WRITTEN TASK:
Would you reproduce the items below word for word, leaving out the pictures?

================================

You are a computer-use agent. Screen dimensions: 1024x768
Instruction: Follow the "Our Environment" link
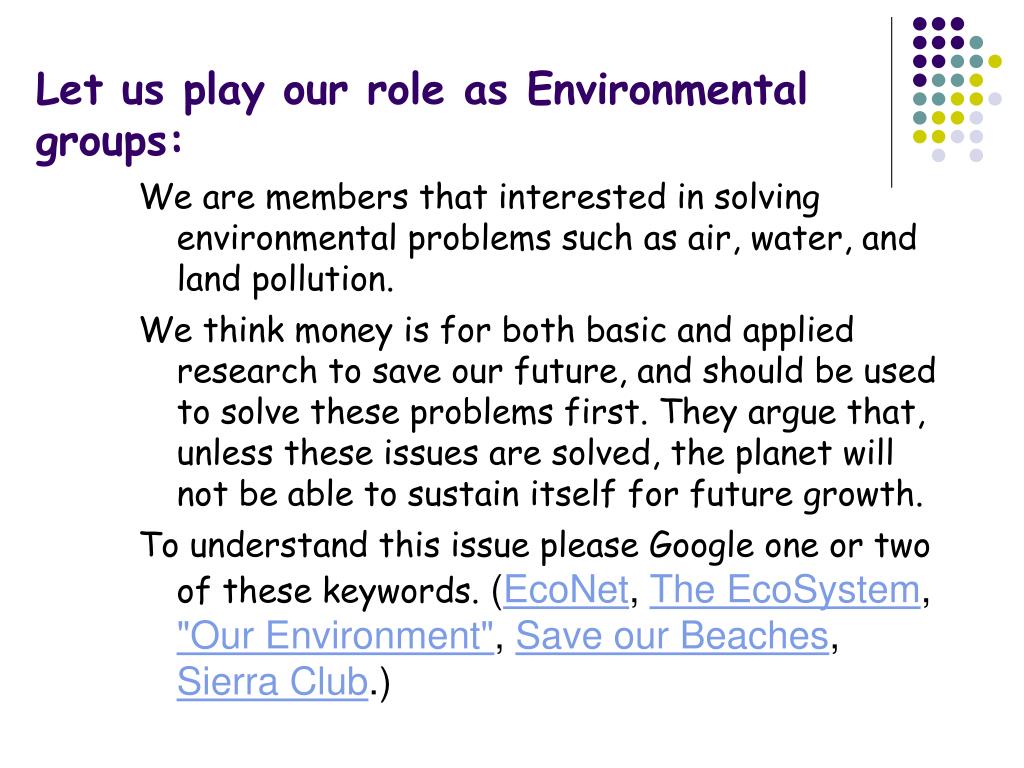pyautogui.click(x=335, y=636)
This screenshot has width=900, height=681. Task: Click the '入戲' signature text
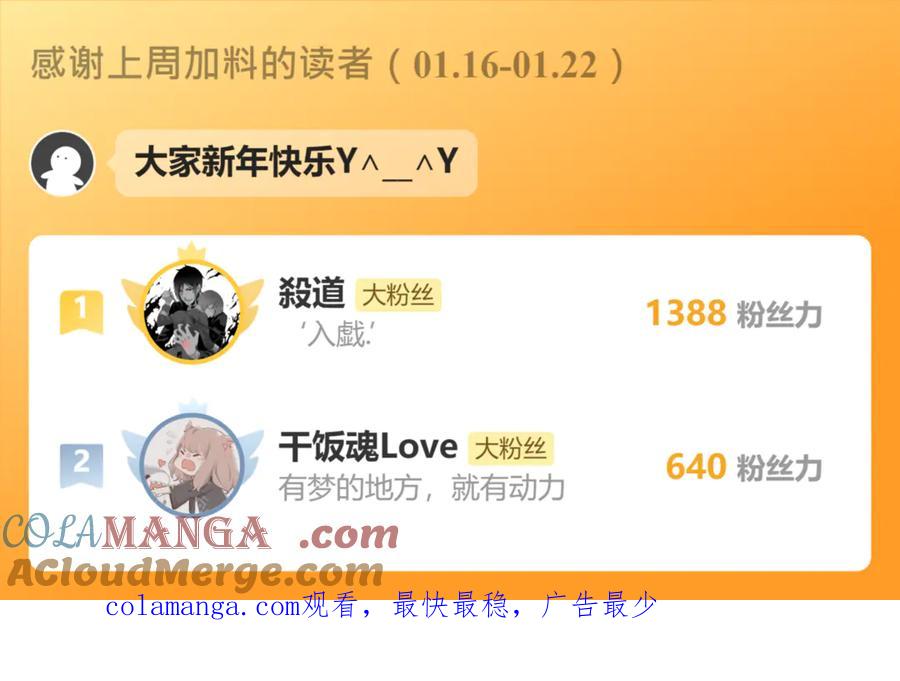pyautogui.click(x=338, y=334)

================================

COMPLETE RESPONSE:
You are a computer-use agent. Screen dimensions: 1024x768
Instruction: Follow the "Our Environment" link
pyautogui.click(x=335, y=636)
This screenshot has width=900, height=681. Task: Click the '入戲' signature text
pyautogui.click(x=338, y=334)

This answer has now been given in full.